Warfighter‘s inclusion of different vehicles to drive on occasion seemed to spice up the variety, but they all came to the same disappointment conclusion. The first car driving mission was fun initially until the realization sunk in that there’s not much to it other than following your target down a set path so you don’t “lose” track of him. Crashing into other cars does not take out your vehicle, but it will slow you down enough that you will lose your target. Running over people doesn’t stop your driving either, something I thought would surely prompt a mission failure screen, since you’re supposed to be a little covert. The driving controls are hardly complicated either, so even those who are terrible at driving portions of games (like me) will sail through this like a pro. In other words, there’s little to pump the adrenaline. Driving the boat felt just like driving the car, which should handle vastly differently, right? The boat shouldn’t handle turns just like the car and vice versa, right? Even driving the remote-controlled battlebot was disappointing, mostly because it was so short. Finally, Danger Close gave me something fun to drive and shoot, and the little thing barely lasts ten minutes.

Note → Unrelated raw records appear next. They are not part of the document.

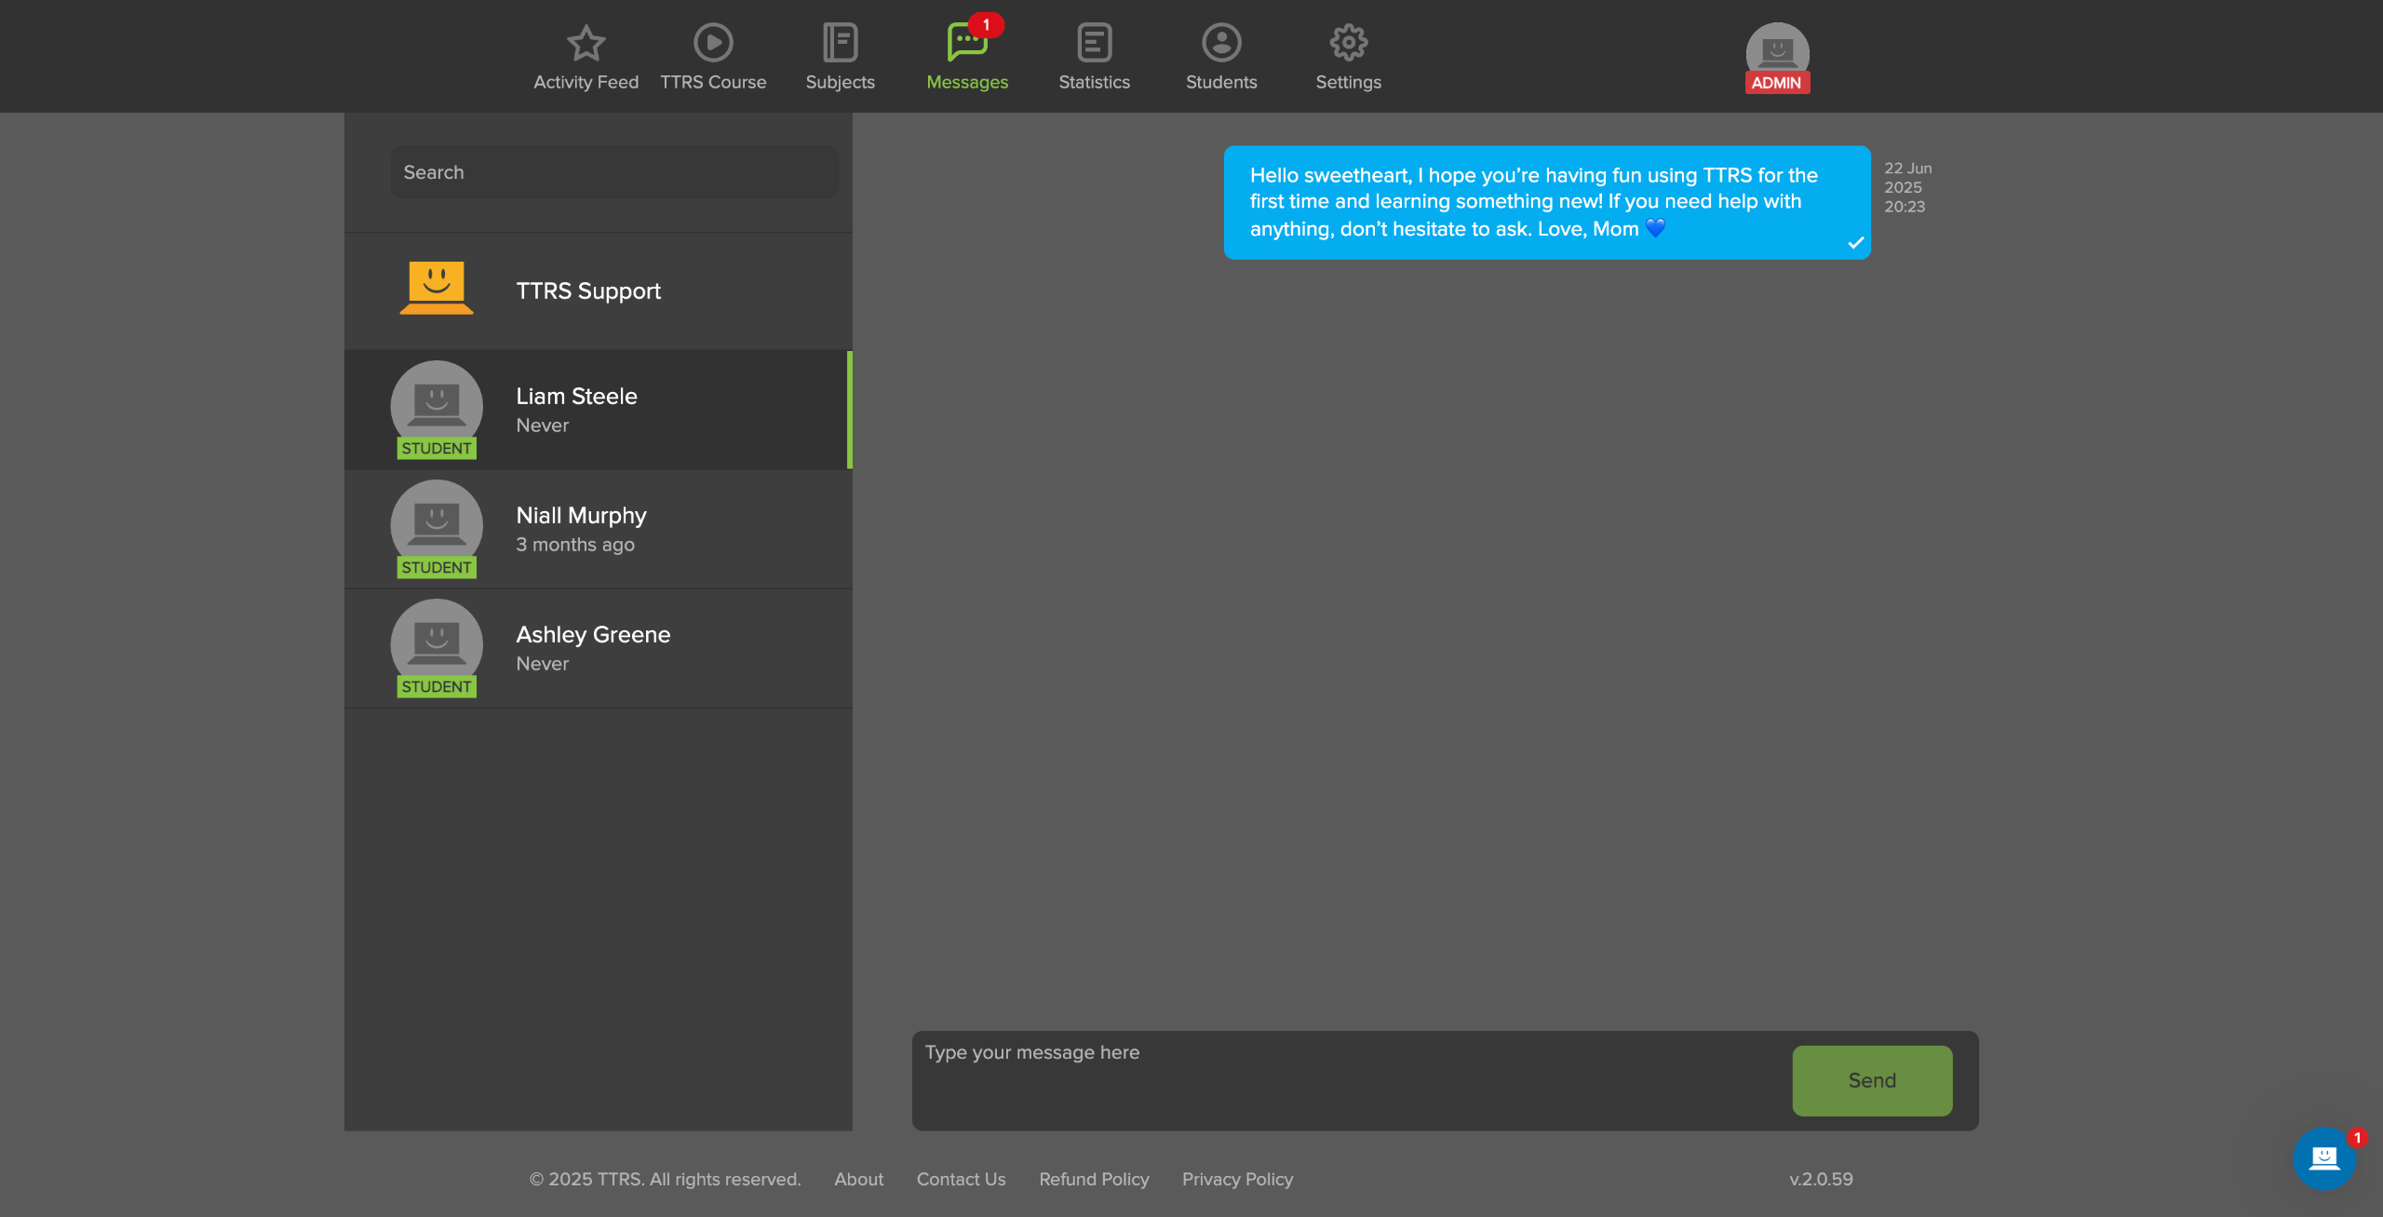Open Settings gear icon
This screenshot has width=2383, height=1217.
(1348, 43)
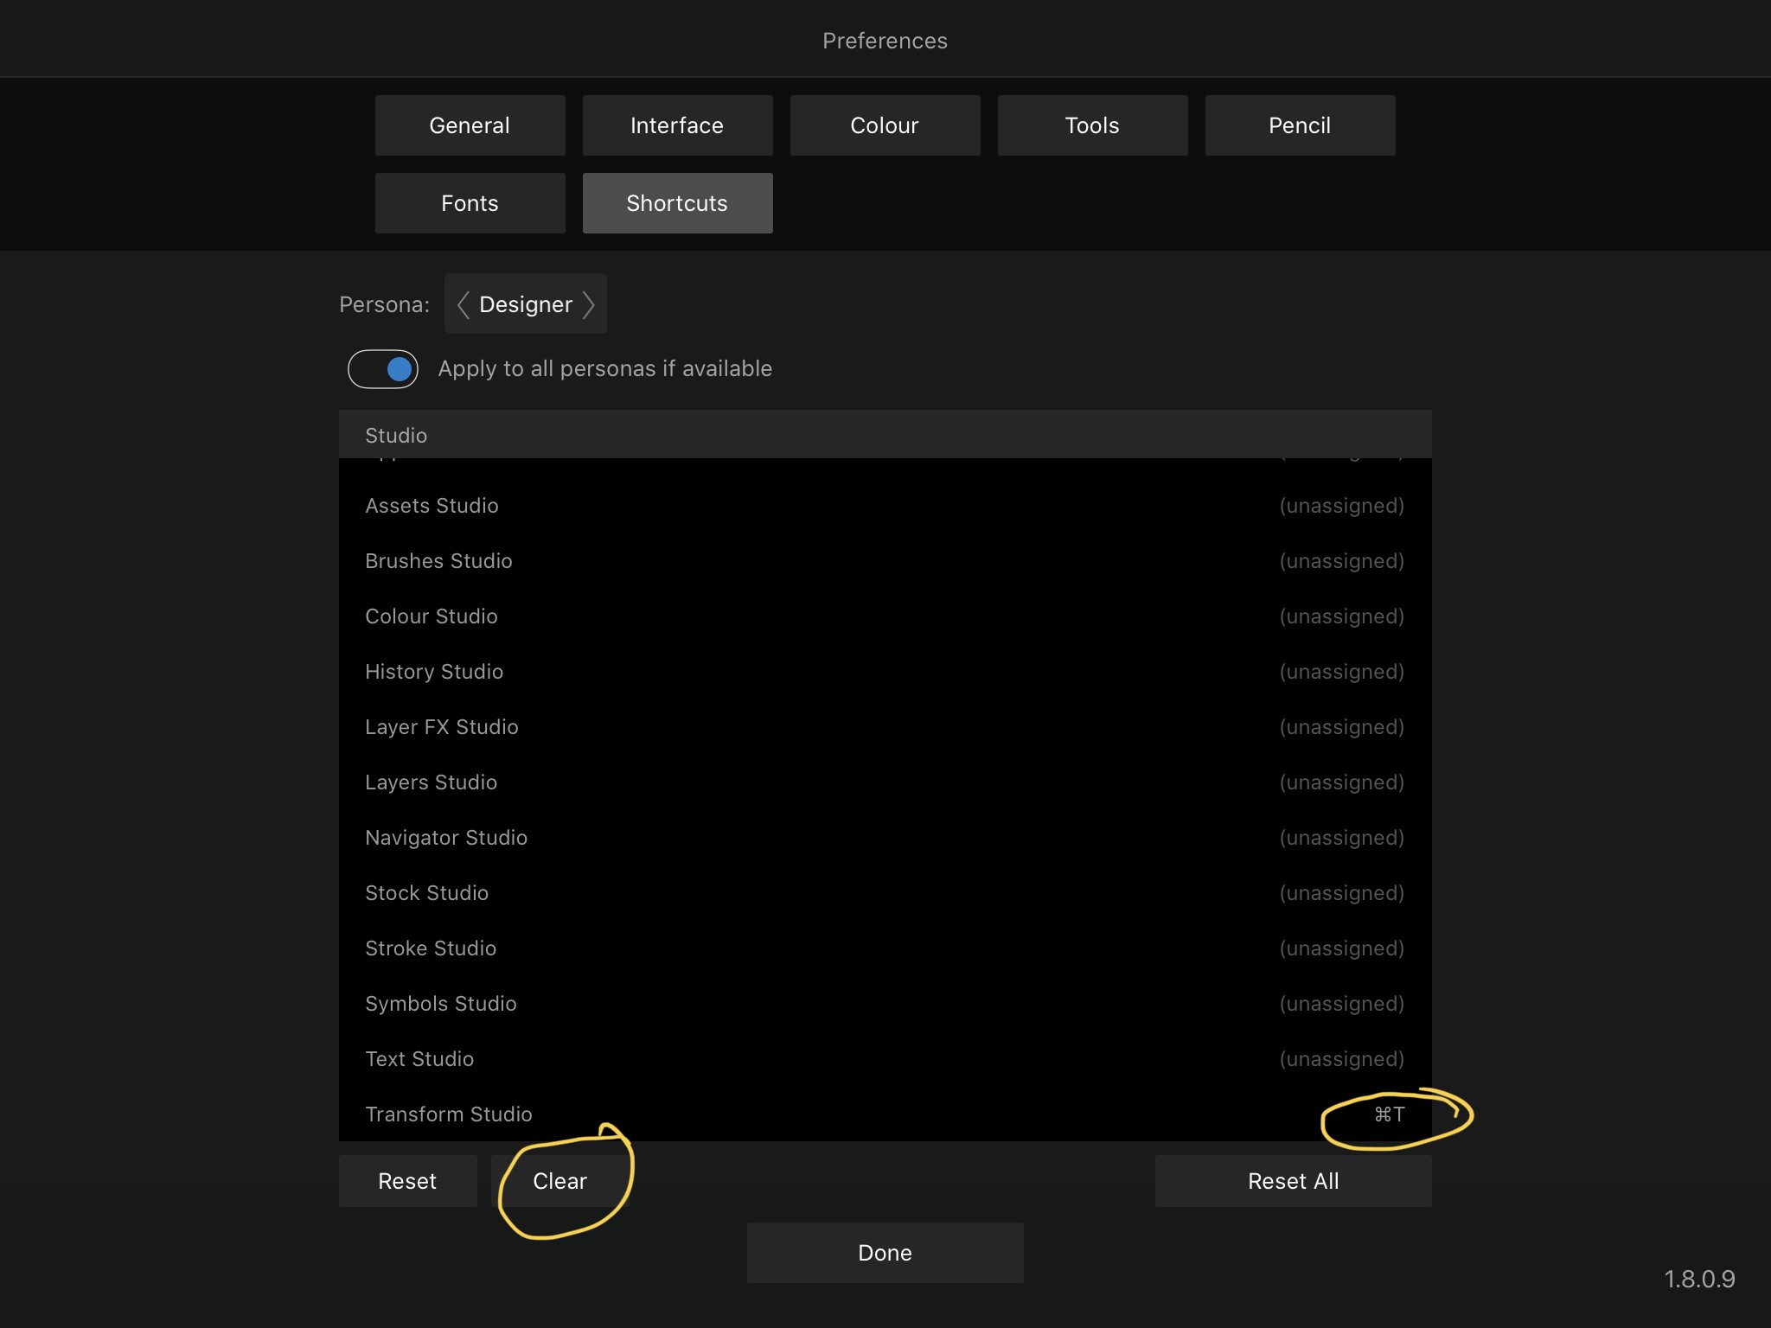This screenshot has height=1328, width=1771.
Task: Switch to the Interface preferences tab
Action: (677, 125)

Like most military shooter campaigns (Modern Warfare, Battlefield), Warfighter‘s campaign was incredibly short, because the developers want players to spend plenty of time in the multiplayer portion. The multiplayer modes and features are similar to what you will find with any other current military shooter. There are two types of mission modes, a deathmatch mode, a capture-the-flag mode, and a domination mode. The real point of interest for the multiplayer is the fireteam feature, which sets up partners amongst the teammates. Your partner can give you extra ammunition, and if you avenge your partner’s death–kill your partner’s killer–your partner will spawn at your location. It’s an effective way to force a team to play cooperatively, even if the team is a group of strangers. As anyone who has played multiplayer of either Battlefield or Call of Duty knows, the team that plays cooperatively together as a team will do better with each match.
And therein lies the problem. Being forced to partner with a stranger is rarely fun. It’s one thing to team up with strangers, but it’s another to really, really have to work with a specific stranger as a partner. I’m really shy around people I don’t know, so I had difficulty in communicating with my partner effectively, which just made him rather angry and I got yelled at a lot. It wasn’t pleasant for either us, and I have zero interest in going back into the multiplayer without any friends around.
I remember when Medal of Honor was a solid title back in the PlayStation 2 days, and it’s really disheartening to see the franchise produce such a jumbled mess of a game. Perhaps before EA launches the next title in the series, they should determine a more cohesive identity for the game before they start development. In the meantime, anyone looking for a new shooter to try out should avoid Warfighter and investigate others already on the shelf.